The Appraisal Institute is crying foul after regulators denied its requests to extend the comment period for the proposed appraisal threshold increase to $250,000 from $100,000, but appraisers are nonetheless optimistic that regulators will give them an opportunity to develop their comments through the holidays.

In separate letters from the Office of the Comptroller of Currency and Office of Thrift Supervision dated Dec. 2, regulators refused to extend the proposed rule's comment period. The OTS letter, signed by William P. Bowden, the agency's chief counsel, advised the institute to make every effort to submit its comments within the established period.

The comment period for the proposed rule closed Dec. 10. Regulators must review the comments and could have a final ruling as early as January or as late as spring. That process, however, may be just a formality. Many appraisers and bankers believe that the comment period process was necessary to provide regulators with a firm legal footing for the move.

Appraisers have been fighting the proposal that would raise the appraisal threshold for residential homes.

But they were also livid about what they considered a short 30-day comment period that regulators allowed for them to respond to a 400-plus page supplemental package it added to its original rulemaking record in November.

"The agencies granted our request to allow [our] people a comment period," said Don Kelly, vice president of the Appraisal Institute's Washington operations. But it's been difficult to go through the 400 pages of supplementary information and be able to draw succinct conclusions and get them in by Dec. 10."

Kelly said the agencies' denial might be just temporary and that regulators "could revisit the issue" by extending the comment period through the holiday, which would give the institute some extra time. Such a move, he said, "wouldn't hurt any of the parties involved."
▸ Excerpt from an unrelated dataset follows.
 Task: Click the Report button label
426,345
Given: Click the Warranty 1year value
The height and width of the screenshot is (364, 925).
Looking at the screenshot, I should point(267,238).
"We're in the process of finalizing our statement," he said. "But we've seen nothing new [in the supplementary information] that could lead one to conclude that it is reasonable and safe to go to a $250,000 limit." Kelly also said the institute wanted to know why certain studies by government agencies, specifically reports from the Government Accounting Office, Office of Management and Budget and Federal Financial Institutions Examination Council were "mysteriously not taken up." Those reports, he said, supported the institute's views.